- WORK ORDER
Beginning with the first line below, please restate each line exactly, down to and including the line containing "Uncheck the Export".
··· RECORDS FOR THE EXERCISE ···
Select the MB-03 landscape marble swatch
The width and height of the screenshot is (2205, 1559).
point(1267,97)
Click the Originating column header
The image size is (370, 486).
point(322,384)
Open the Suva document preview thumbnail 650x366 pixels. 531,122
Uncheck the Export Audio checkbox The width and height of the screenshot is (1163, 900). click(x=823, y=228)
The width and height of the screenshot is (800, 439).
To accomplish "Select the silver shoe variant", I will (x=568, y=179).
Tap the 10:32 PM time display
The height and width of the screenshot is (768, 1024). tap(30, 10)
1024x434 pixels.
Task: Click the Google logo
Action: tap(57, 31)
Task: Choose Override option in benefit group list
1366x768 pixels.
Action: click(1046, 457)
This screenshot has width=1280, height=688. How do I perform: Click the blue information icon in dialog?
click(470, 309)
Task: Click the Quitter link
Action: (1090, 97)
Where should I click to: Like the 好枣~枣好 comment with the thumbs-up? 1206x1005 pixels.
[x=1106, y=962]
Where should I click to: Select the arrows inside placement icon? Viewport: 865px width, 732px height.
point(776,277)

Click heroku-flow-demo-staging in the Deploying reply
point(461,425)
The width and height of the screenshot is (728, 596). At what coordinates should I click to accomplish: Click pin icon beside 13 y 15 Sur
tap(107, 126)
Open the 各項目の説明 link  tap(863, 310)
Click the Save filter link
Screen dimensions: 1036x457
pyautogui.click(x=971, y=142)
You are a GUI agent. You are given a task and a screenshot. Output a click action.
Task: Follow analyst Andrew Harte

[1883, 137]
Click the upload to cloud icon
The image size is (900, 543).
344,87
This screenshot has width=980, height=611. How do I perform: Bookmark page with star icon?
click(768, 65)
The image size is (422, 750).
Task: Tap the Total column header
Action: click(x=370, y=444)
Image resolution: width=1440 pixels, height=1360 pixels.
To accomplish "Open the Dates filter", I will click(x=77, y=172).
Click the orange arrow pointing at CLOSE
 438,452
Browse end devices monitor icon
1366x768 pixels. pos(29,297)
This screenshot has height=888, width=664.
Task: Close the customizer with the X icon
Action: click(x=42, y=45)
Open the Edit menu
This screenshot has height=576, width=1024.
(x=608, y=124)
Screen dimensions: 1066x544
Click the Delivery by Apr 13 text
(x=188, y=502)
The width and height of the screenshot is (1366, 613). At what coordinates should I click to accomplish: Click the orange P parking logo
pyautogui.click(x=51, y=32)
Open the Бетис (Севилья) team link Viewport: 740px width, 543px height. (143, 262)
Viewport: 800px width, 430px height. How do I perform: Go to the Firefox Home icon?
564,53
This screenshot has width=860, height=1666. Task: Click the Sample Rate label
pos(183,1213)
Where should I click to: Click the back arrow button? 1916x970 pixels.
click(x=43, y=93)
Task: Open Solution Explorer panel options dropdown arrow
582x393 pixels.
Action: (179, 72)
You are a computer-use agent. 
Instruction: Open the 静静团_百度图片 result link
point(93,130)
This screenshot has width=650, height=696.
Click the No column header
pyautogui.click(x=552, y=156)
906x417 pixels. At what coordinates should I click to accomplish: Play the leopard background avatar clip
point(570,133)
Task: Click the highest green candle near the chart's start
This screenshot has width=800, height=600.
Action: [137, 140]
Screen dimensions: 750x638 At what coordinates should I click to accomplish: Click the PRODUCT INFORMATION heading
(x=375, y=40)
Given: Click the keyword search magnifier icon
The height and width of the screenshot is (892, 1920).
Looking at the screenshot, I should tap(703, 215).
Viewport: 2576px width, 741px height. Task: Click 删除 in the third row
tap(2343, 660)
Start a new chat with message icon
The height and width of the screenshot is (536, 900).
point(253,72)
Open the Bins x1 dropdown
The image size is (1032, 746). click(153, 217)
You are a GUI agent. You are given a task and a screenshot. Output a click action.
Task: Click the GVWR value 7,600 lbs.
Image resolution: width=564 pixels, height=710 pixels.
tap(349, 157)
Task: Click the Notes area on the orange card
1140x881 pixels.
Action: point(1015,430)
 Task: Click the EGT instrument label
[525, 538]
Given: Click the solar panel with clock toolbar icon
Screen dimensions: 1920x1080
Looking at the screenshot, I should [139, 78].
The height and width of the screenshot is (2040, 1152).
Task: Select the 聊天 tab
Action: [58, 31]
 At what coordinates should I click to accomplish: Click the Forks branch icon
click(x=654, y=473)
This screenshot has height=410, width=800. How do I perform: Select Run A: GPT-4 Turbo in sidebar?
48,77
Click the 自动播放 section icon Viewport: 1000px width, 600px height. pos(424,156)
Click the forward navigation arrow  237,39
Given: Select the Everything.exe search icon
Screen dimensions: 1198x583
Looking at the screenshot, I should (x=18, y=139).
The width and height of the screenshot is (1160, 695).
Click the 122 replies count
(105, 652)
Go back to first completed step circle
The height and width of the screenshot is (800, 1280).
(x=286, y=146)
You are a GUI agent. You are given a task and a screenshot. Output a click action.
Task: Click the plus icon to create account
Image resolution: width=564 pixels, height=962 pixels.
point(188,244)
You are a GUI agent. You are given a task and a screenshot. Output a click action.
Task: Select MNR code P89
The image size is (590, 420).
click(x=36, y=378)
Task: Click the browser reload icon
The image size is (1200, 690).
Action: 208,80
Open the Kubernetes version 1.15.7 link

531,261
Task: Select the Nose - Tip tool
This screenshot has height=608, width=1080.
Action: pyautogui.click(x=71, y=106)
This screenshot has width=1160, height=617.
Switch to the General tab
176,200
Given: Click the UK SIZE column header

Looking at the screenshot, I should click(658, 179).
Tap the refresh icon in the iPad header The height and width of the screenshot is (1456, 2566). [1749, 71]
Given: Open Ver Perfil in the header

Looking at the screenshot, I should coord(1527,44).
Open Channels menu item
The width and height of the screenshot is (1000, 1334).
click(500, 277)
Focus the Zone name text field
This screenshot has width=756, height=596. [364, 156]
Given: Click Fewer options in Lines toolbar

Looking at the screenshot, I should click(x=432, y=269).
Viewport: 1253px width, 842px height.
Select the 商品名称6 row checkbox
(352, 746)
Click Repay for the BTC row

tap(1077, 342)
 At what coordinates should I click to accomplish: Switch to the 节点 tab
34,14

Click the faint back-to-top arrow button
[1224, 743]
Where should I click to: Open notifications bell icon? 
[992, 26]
···
- SOLUTION FOR THIS EXERCISE
Select the MB-03 landscape marble swatch
The width and height of the screenshot is (2205, 1559).
point(1267,97)
Click the Originating column header
The image size is (370, 486).
point(322,384)
Open the Suva document preview thumbnail 650x366 pixels. 531,122
Uncheck the Export Audio checkbox The width and height of the screenshot is (1163, 900). click(x=823, y=228)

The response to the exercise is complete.